### Exercise requirements
Return the records word for word, from the very start through the line that contains "The width and height of the screenshot is (1366, 768).".

-*-*-

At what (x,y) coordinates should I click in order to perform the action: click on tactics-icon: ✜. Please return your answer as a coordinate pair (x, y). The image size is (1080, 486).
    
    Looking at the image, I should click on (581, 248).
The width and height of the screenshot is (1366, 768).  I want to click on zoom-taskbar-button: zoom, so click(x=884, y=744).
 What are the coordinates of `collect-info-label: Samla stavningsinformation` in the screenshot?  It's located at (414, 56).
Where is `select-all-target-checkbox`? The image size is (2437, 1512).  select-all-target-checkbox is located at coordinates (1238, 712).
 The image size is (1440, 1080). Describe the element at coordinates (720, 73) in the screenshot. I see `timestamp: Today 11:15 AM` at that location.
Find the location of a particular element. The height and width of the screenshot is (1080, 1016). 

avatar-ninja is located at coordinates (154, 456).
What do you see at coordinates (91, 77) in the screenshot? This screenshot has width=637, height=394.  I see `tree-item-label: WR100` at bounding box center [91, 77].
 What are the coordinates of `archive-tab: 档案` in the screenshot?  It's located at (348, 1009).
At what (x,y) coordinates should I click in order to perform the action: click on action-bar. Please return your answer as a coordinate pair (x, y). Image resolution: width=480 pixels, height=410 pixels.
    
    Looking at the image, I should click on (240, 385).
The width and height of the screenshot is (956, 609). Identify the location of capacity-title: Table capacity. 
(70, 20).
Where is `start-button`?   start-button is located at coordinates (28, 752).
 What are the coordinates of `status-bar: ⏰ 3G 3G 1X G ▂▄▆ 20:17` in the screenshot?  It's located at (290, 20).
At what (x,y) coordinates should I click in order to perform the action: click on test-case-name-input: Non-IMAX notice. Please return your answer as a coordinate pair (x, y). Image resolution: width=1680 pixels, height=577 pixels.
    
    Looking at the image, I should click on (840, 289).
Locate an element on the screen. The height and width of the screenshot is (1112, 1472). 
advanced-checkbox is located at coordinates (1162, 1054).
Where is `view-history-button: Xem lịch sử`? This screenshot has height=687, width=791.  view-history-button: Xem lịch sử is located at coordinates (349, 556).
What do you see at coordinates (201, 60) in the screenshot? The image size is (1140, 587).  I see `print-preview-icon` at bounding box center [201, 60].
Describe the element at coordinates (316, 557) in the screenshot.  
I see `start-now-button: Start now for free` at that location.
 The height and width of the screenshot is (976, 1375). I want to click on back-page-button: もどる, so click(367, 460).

-*-*-

### Problem solution
At what (x,y) coordinates should I click in order to perform the action: click on tactics-icon: ✜. Please return your answer as a coordinate pair (x, y). The image size is (1080, 486).
    
    Looking at the image, I should click on (581, 248).
The width and height of the screenshot is (1366, 768).  I want to click on zoom-taskbar-button: zoom, so click(x=884, y=744).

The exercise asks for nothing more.